CASUALTIES IN THE 100TH PA.
A STREAM OF WATER TURNED
INTO A REBEL MINE
Capt. Joseph Morehead in this city has favored us with the following letter from his brother, who was in the engagement he describes, being in the 100th Pa. (Roundhead) vet. Vol. Infantry, 1st division 9th corps.
In front of Petersburg, Va.,
August 4th 1864
DEAR BROTHER: I have done but one day’s duty since I wrote last to you , and that was on the 30th day of July. I never will forget that day, nor will any of the regiment, as long as any of us live. At two o’clock on the morning of that day our division was waked up out of a quiet slumber and ordered to pack up and move immediately. We went down on the left of the corps and awaited orders. At 4 a.m. we were ordered to form in line of battle, and then all knew what had to be done. The 48th Pa. had undermined one of the largest of the enemy’s forts, and at daybreak the fort was to be blown up, and our corps was to make a charge. At ten minutes before 5 o’clock, three guns were fired, and at that instant the rebel fort was blown into the air something like 200 feet.

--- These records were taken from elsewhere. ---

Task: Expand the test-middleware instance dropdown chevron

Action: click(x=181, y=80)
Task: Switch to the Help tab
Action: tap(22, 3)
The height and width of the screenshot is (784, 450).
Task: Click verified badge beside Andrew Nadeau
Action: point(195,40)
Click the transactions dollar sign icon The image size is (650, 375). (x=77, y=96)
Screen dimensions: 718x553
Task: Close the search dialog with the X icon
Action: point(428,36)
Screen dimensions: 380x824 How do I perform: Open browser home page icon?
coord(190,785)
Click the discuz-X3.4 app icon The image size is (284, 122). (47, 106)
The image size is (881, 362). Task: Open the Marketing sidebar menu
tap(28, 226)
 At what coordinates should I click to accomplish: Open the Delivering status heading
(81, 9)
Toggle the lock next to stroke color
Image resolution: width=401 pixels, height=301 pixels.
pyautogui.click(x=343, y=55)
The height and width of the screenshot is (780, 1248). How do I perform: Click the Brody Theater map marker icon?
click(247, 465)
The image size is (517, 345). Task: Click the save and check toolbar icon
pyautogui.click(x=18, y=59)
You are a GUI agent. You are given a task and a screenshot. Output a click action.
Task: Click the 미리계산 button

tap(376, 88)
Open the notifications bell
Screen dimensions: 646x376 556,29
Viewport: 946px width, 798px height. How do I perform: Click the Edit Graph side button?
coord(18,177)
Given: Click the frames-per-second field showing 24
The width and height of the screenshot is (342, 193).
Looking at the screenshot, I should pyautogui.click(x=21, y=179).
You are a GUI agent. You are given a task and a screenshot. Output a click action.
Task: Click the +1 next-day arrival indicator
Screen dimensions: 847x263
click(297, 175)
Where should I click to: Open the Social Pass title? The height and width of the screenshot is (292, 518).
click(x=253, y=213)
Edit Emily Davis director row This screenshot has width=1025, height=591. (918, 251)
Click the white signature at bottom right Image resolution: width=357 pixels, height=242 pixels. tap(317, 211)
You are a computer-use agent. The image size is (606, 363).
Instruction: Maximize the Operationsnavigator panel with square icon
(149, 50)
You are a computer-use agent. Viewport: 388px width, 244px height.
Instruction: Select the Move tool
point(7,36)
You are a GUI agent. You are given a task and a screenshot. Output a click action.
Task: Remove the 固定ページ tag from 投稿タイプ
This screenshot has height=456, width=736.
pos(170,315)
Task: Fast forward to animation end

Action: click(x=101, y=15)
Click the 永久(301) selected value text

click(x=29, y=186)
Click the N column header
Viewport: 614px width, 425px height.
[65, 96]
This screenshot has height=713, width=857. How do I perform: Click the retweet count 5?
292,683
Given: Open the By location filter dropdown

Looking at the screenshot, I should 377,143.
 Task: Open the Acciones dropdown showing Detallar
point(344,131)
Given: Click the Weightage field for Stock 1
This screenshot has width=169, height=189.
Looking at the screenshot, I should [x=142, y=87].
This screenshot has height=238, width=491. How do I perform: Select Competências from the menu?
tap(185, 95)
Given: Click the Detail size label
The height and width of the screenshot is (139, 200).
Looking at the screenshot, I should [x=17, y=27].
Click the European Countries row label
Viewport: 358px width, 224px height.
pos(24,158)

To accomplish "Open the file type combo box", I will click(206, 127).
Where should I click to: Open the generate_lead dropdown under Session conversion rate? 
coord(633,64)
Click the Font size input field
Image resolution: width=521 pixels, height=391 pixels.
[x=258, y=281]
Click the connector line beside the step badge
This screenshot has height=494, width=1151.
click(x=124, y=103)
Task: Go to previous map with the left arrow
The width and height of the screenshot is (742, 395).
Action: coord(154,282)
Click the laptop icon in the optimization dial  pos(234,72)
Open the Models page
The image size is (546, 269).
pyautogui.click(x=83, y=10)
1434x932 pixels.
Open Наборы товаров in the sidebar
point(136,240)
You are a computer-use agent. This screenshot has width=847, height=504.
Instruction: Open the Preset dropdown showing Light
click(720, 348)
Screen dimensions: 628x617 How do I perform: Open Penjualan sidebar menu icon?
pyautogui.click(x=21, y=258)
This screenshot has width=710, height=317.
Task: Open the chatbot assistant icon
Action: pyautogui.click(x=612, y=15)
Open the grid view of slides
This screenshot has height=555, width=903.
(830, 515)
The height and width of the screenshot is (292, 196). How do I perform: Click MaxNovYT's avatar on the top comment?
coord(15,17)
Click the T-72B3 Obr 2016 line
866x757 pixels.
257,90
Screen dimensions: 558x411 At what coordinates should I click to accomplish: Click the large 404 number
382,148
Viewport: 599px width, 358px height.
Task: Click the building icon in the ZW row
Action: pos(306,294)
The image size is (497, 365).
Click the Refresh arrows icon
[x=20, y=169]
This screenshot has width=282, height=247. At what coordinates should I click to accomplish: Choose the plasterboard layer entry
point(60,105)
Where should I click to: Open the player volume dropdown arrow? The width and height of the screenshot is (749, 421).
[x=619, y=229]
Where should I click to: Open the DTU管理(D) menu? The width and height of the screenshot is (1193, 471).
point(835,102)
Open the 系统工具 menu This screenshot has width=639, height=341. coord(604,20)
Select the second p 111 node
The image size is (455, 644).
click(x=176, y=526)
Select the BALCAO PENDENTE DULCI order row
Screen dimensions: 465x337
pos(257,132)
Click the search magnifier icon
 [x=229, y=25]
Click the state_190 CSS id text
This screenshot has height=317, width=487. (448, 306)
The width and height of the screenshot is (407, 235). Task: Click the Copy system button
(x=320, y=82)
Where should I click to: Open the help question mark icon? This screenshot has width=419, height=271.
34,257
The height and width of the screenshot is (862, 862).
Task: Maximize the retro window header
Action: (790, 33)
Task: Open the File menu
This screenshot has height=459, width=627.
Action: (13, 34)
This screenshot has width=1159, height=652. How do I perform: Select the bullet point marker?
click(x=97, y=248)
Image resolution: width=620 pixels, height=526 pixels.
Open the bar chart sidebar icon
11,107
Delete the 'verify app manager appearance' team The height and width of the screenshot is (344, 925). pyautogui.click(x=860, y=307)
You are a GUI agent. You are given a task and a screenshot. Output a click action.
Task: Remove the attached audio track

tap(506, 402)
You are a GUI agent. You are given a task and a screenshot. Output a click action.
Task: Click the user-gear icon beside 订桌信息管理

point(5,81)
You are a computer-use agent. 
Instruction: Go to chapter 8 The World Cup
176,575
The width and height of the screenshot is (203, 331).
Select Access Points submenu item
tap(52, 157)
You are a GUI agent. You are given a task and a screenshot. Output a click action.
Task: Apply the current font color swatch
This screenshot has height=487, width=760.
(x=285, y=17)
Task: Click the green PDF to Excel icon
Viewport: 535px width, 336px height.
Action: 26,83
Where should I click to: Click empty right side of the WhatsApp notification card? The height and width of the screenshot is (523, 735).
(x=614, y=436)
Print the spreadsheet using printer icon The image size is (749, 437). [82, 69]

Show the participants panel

We were about 500 yards from it when the mine exploded. The ground for half a mile around shook as though moved by an earthquake. There were two regiments in the fort and hardly a man escaped. A rebel general went into the fort about 5 minutes before the explosion, but did not go out again alive. I heard a rebel lieutenant say that he was on the ground that night, but all at once he took the wings of the morning, and the next moment he was flying away towards heaven, but the d____d Yankees clipped his wings and he had to come back. It was a mean trick, he said, to stop a fellow when he was going so fast towards the good place.
Five minutes after the explosion the division made a charge under a most terrific fire from both flanks of the enemy, but we carried the works without much loss of life; but after we got into them, a battery on our left opened on us a severe fire with shrapnel. We held our position until the negro troops came up, passed us, and made a second charge, but the enemy proved too strong for them and they broke and run. However, we checked and rallied them, and held the position until three o’clock in the evening, all the time under a murderous fire from the battery last spoken of. Then the enemy made two different charges, but we held him at bay until he made the third when they proved too much for us, and we had to give way. They took a good many prisoners. They got about eighty-seven of our regiment.
My first Lieut. Richard Craven was blown all to pieces! Poor fellow, he never knew what hurt him. Adjt. Geo. Leasure, Major Hamilton and Lieutenant Johnson, of “D” company are prisoners. The two former wounded. Brig. Gen. Bartlett, was wounded twice, but he had a cork leg and it was struck both times.
The enemy now held the same ground they did before the assault. We captured ten stand of colors from the enemy but lost our dear old State flag, which had inscribed on it the name of every battle the regiment had ever been in. But I think the enemy did not get it, for I know I saw a part of the staff shot away and the color-bearer was slightly wounded. I think some other division carried our flag off. We have only one hundred and eighty men for duty in the regiment.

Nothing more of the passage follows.